The claimant believes he should have received a scar award for those parts of his body for which he did not receive an award. The trial commissioner needed to have evidence presented that this scarring was an impediment to the claimant performing his job or obtaining employment to award such benefits. The claimant acknowledges that his case does not include such contemporaneous evidence. Instead, he argues the physical limitations caused by these scars would be an impediment to his future employment prospects. He admits there is no Connecticut precedent supportive of his theory of recovery. He does cite a number of cases from North Carolina where such relief was granted to claimants in that state compensating for the future impact of the injury. The holdings of the North Carolina courts are relevant to this inquiry but are not binding on this panel. Since this is a dispute over the interpretation of a Connecticut statute we are not persuaded precedent from another jurisdiction is authoritative over this issue.

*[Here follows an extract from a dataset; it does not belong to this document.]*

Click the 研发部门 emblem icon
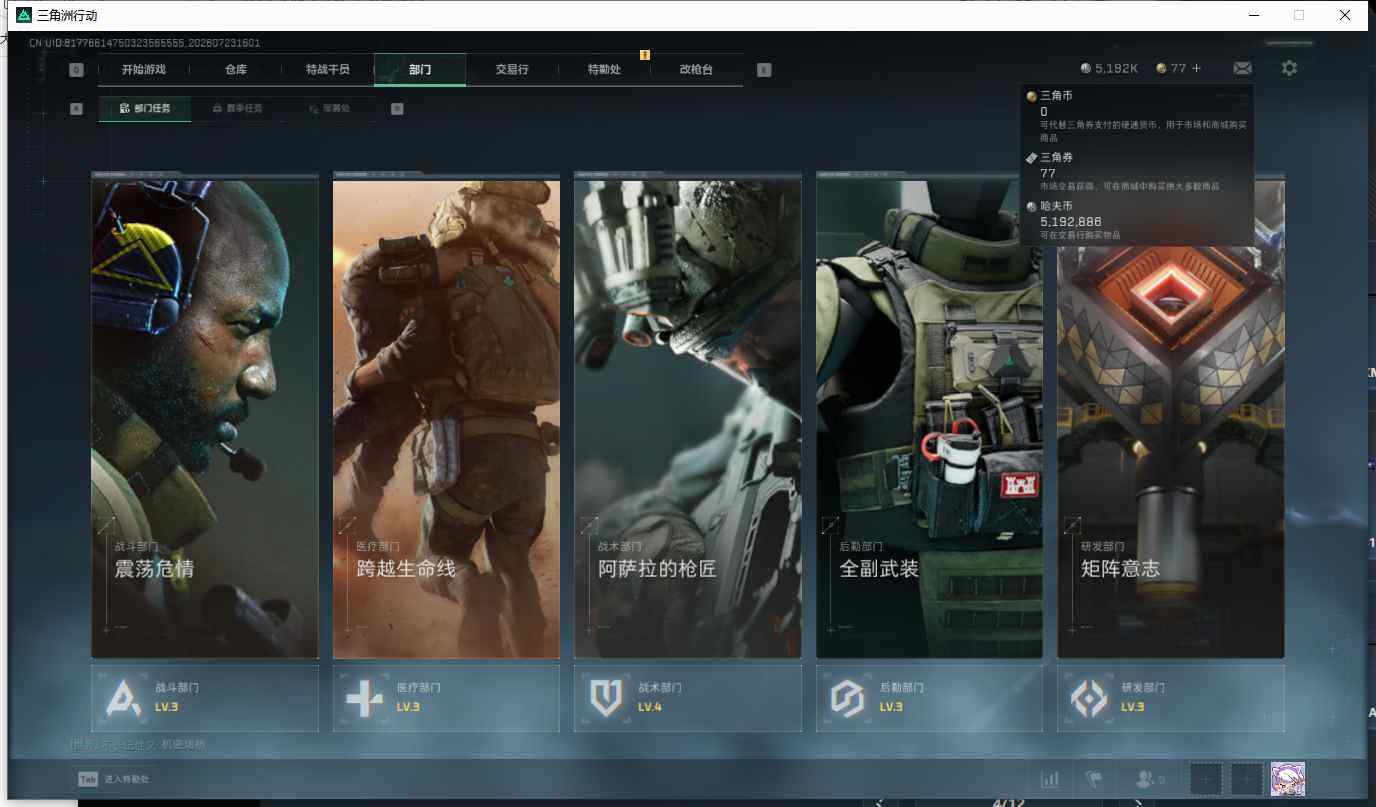 click(x=1089, y=698)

In determining whether a trial commissioner properly applied our statute our scope of inquiry is limited to what the Connecticut legislature intended when it enacted the statute. `”Because of the statutory nature of our workers’ compensation system, policy determinations as to what injuries are compensable and what jurisdictional limitations apply thereto are for the legislature, not the judiciary or the board, to make.’ Stickney v. Sunlight Construction,Inc., 248 Conn. 754, 761 (1999).” Muniz v. Allied Community Resources,Inc., 5025 CRB-5-05-11 (November 1, 2006).

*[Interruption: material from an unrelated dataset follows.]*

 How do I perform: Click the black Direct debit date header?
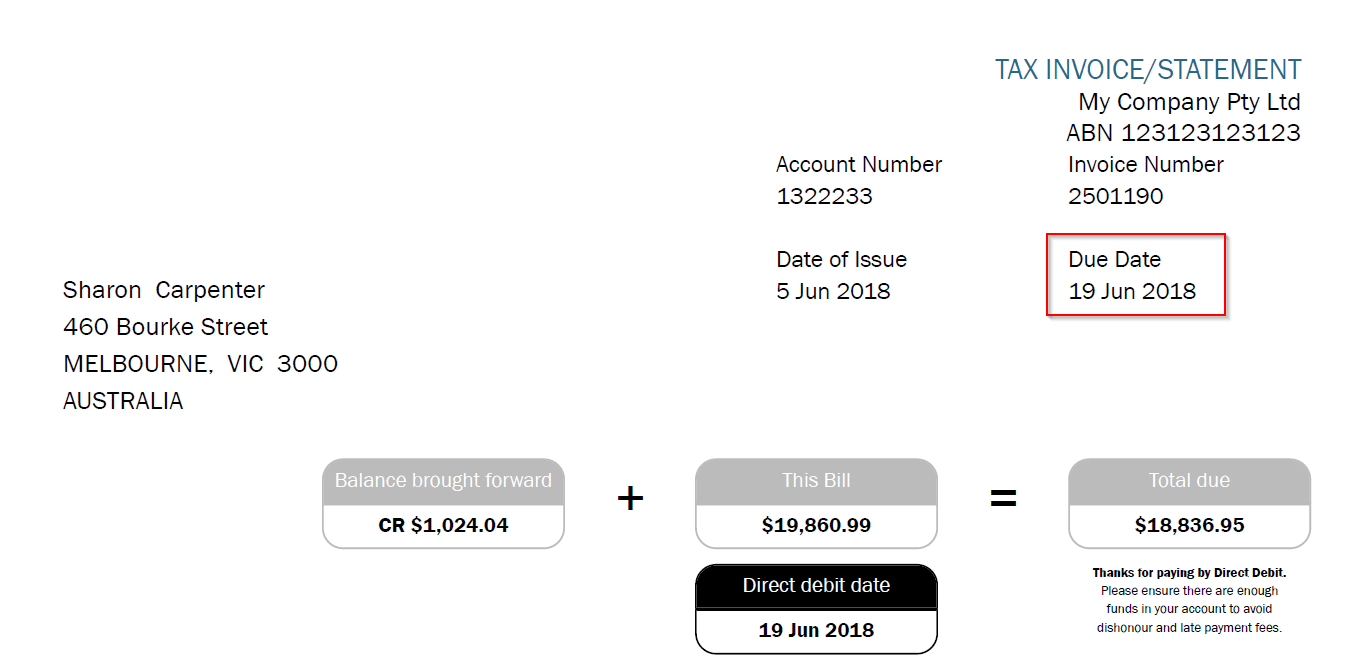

Our inquiry is further limited to application of the “plain meaning” of the text of the statute in accordance with § 1-2z C.G.S. SeeMuniz, supra, and Esposito v. Simkins Industries, Inc., 5065 CRB-3-06-3
(March 1, 2007).
Our examination of the text of § 31-308(c) C.G.S. and the text of Public Act 93-228, which limited the terms of recovery in scarring awards, is supportive of the trial commissioner’s decision. The claimant must produce evidence at the formal hearing that the scars suffered in the compensable accident have hindered his work performance or impeded a job search or limited an identifiable job opportunity. The claimant’s evidence was based on a subjective belief that the scars would prove an impediment to him at some unspecified point in the future.

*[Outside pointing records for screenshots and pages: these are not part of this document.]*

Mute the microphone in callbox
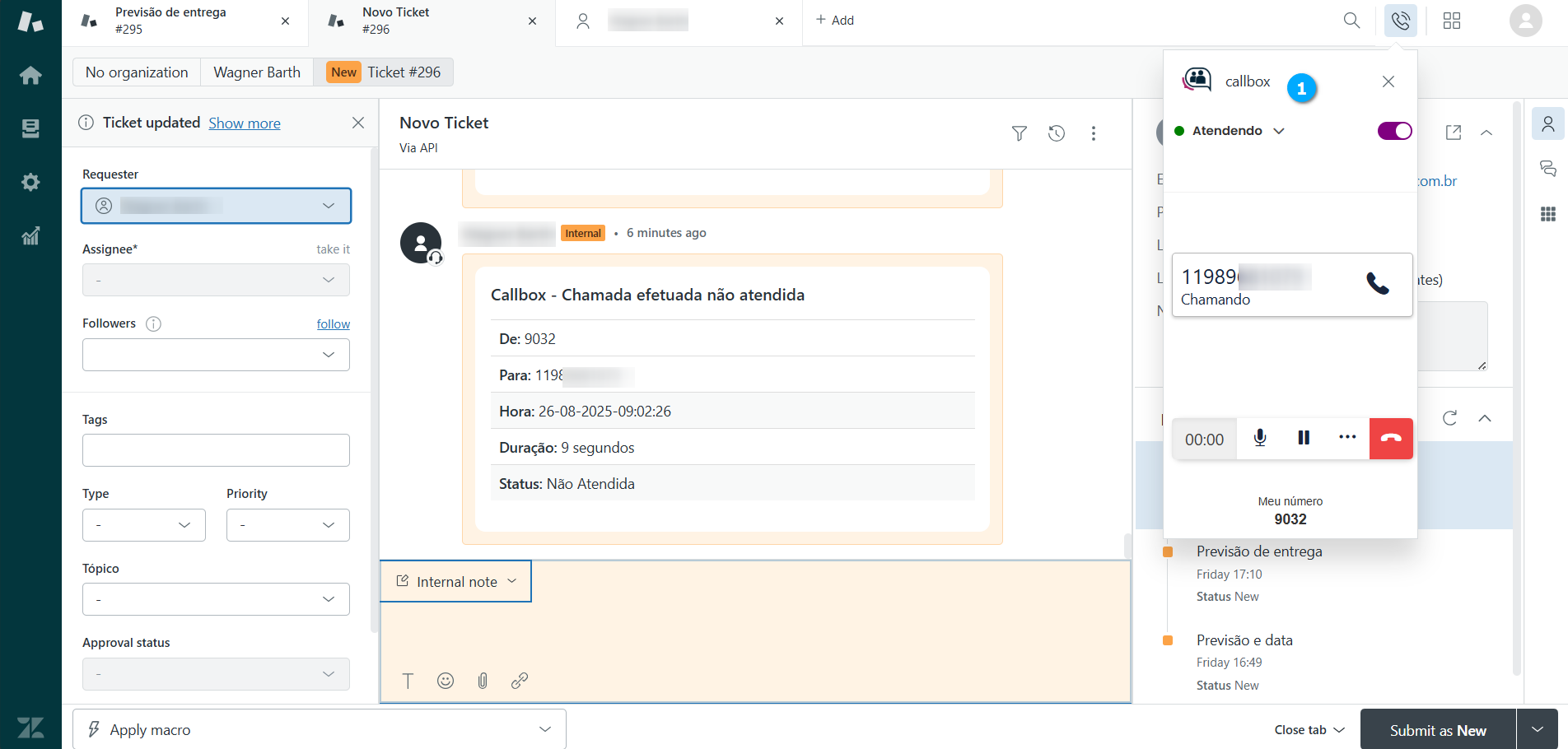This screenshot has height=749, width=1568. [x=1259, y=438]
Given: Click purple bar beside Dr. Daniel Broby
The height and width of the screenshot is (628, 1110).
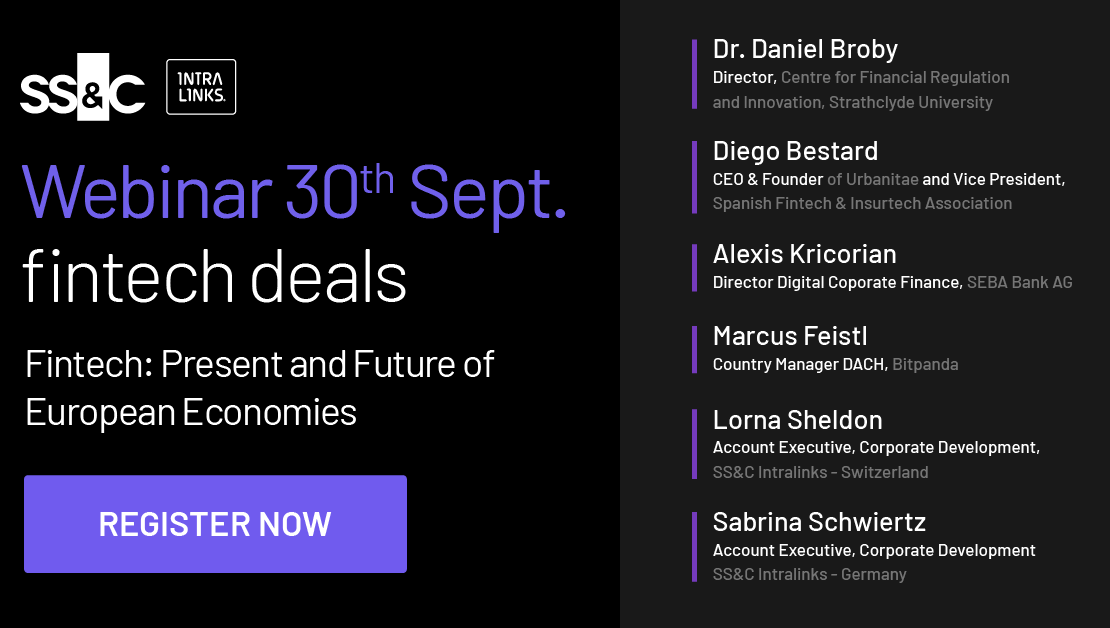Looking at the screenshot, I should pos(694,74).
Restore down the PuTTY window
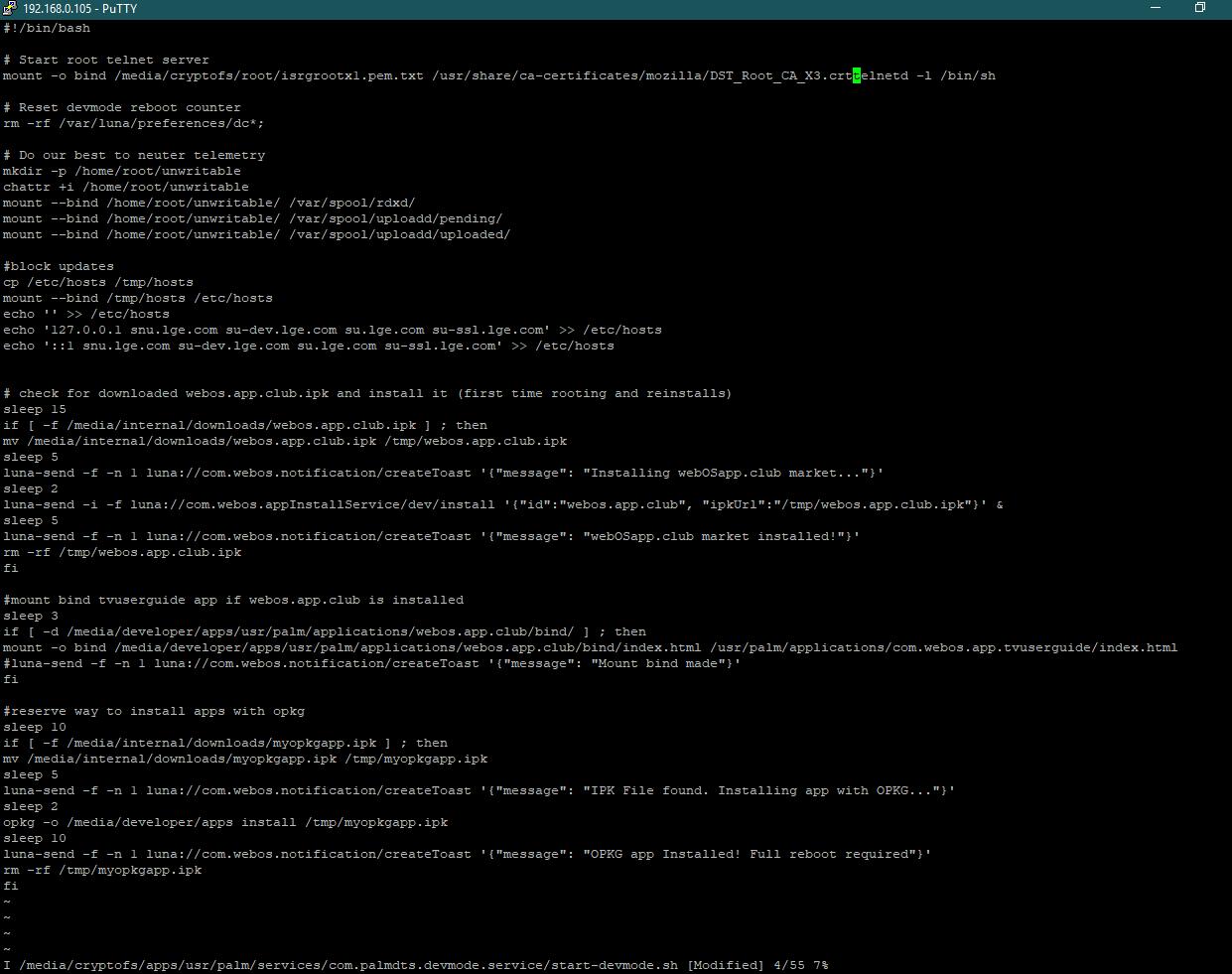The image size is (1232, 974). [1199, 8]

In light of the evidentiary record presented by the claimant, we cannot second guess the trial commissioner’s conclusions. Her decision demonstrates that she inferred that the claimant’s evidence was simply too speculative to meet his burden of persuasion. Dengler, supra, 446-447. As the respondents point out, she denied the claimant’s Motion to Correct on this very point. We believe Moran v. SouthernConnecticut State University, 4735 CRB-5-03-10 (September 9, 2004) is instructive. “In order to sustain a legal conclusion of liability, a medical opinion must be definite and positive and not merely speculative or likely.” Id. The claimant’s argument is that at some point in the future he may have difficulty keeping or finding suitable employment. We must defer to the trial commissioner’s assessment of the weight of the evidence presented.
For those aforementioned reasons, we affirm the trial commissioner’s Finding and Award/Dismissal and dismiss the appeal.
Commissioners Donald H. Doyle, Jr. and Stephen B. Delaney concur in this opinion.